Buffy laughed as she watched Giles struggling to keep the smile from his face.

"But you wouldn't say that to me, would you? I'm your cheeky charge, your cute, lovable, and way plucky Slayer."

"Oh, do shut up."

They all laughed then, the tension of another impending apocalypse lessening to a familiar and bearable level.

"Does anyone have anything else to add? If not, might I suggest..."

Buffy suddenly shouted out:

"No, wait! Spiran has some sort of force field protection thingy around him, and we have no idea how to..."

"I read about this! It's called a ‘Reflectus' spell, and it's no big deal. If I was in there, I ould tear that sucker down in like five seconds......Of course, I'm not in there."

"Which then makes it a big deal. Faith's just dying to kill him, a sentiment I way support, by the way. I remember throwing a stake at him, but it just bounced right off."

"That's exactly what it did, only not at all."

"Wow, thanks so much for the clear-up, Will."

"I'm just saying it didn't bounce, so much as veer away from him."

"Well in this case, isn't veering pretty much the same as bouncing? No matter what we call it, it means we can't get anywhere near him."

"That's right, only completely wrong."

"Will, a little more of the sense talking please."

"The stake couldn't get near him because it's a thing. But the spell only works on objects and certain spells."

"So people can get to him?"

"Right, only they can't."

"I see...Hey, could somebody smack Willow for me?"

Willow looked shocked:

"Me?! What did I do?"

"You're confusing me!"

Giles stepped forward:

"Willow, perhaps I should explain from here?"

"...Fine, be my guest."

"Er...yes. Well you see Buffy..."

Willow began muttering rather loudly to herself:"I mean, why should it matter that I'm the one who found the info in the first place?
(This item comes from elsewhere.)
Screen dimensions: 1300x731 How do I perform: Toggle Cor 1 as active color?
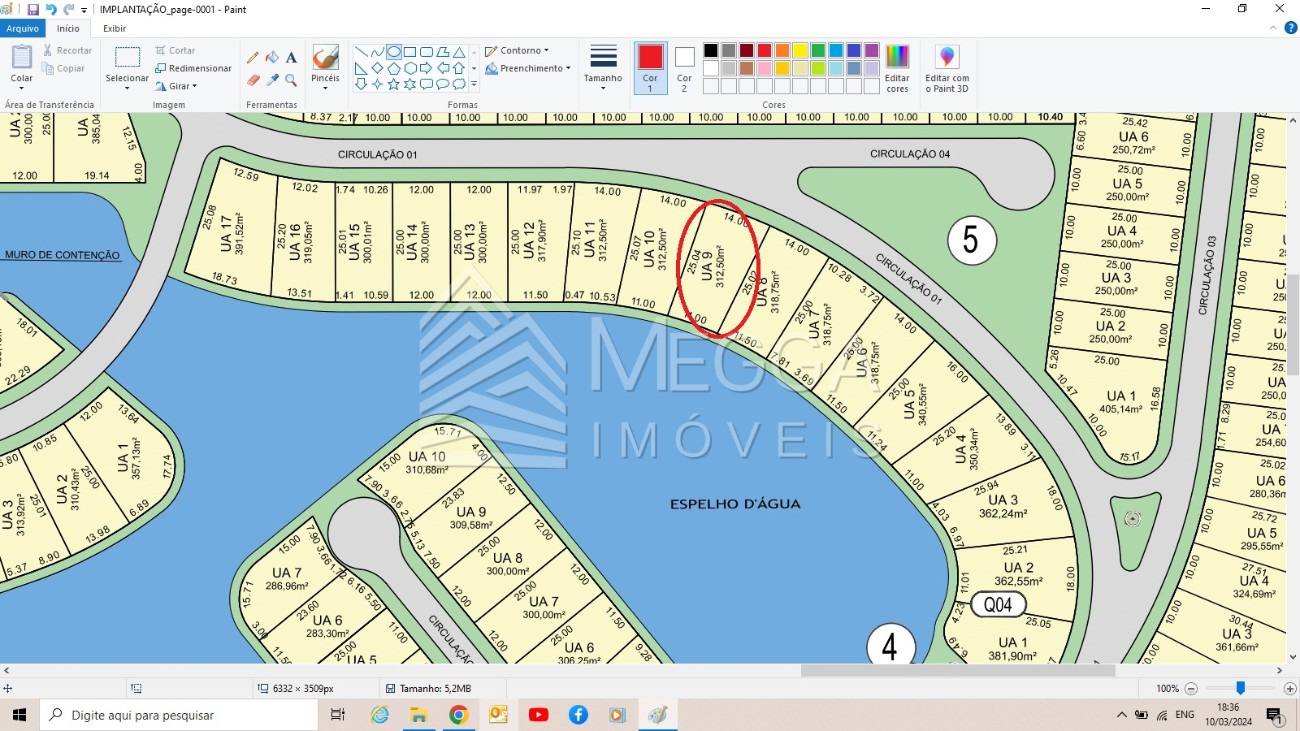point(650,67)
I don't remember seeing anyone else still awake, but oh no please, you guys go right ahead and..."

"Willow please, if you don't mind?"

"Fine, being quiet girl now."

"Yes, well as I was saying...It seems very likely that either you or Faith will be able to force a stake through the spell's perimeter. The trick is that you must be holding onto it at the time."

"And that's because?"

"BecauseyouguysareSlayersandstrongerthanregularpeoplevampiresandmostdemons!!!"
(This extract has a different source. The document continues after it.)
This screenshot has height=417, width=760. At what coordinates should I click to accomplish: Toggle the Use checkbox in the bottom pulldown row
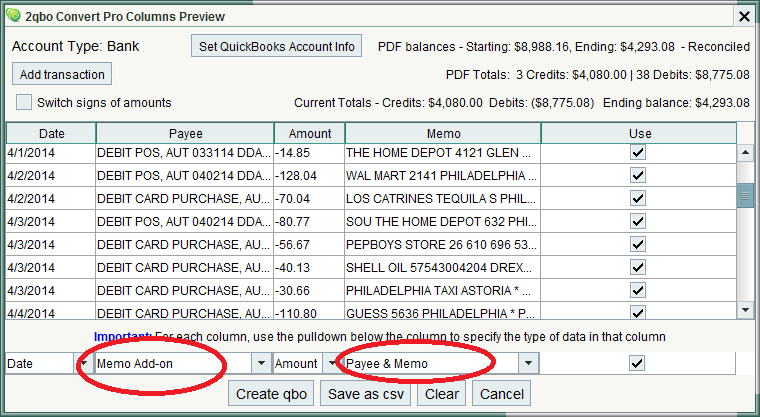point(638,364)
All eyes stared at Willow.

"Sorry."

"Boy Will, you sure wanted to get that out."

"Like you've never wanted to say something first."

"Well at least you didn't fall down and start kicking and screaming. Remember that time in third grade when you..."

"Shut up!"

"Yes honey, this sounds like one of your potential ‘save the world' stories. Don't waste it, we'll probably need it soon."
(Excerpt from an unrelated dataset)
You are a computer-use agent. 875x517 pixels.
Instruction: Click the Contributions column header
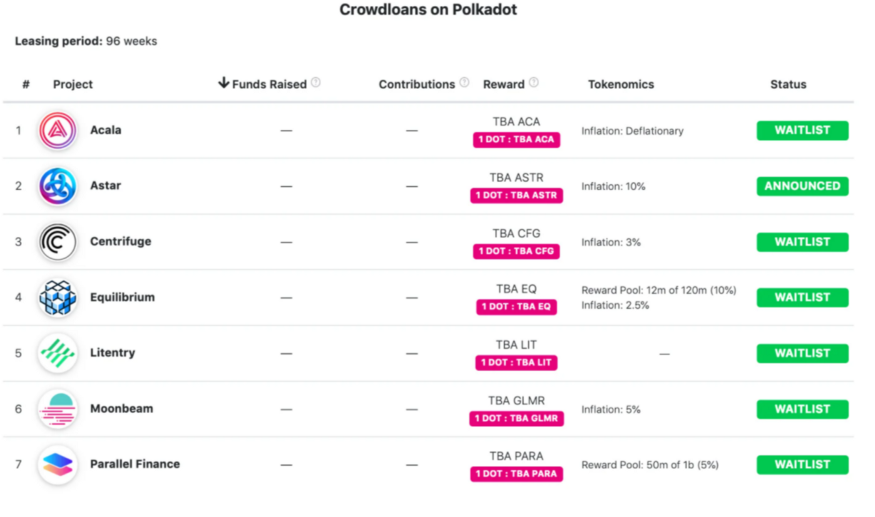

"Back to your question Buffy. As with everything associated with this blasted situation, we're not one hundred percent sure. All we have to offer you is our best, somewhat educated guess."

"Well hey, it's worth a try. And trust me, we won't mind at all if we have to kill him with our bare hands. It's just good to know he's not invincible."

"He's not, Buff. He's totally of the vincible...which I know from my late night research."

"And that's definitely news of the good. Okay before I go, Dawnie what's up with the no talking? Are you guys taking turns at being all avoidy?"

A voice could be heard from somewhere:

"Me?! I've been talking."

"And why are you all back row girl?"

Dawn's head peeked around Xander:

"No reason, just stayin' out of the way."

"Right. Come over here."

"No thanks, I'm good."

"Xander, move so I can see her."

"Sure. I don't know what...OW!"

Dawn now held Xander's arm in a death grip:

"Don't move."

"But Buffy told me to..."

"So? She's not the boss of you."

"Yeah but she's..."

"Be a man, Xander."

"Oh trust me, he's all man. Last night we had...love...for nearly..."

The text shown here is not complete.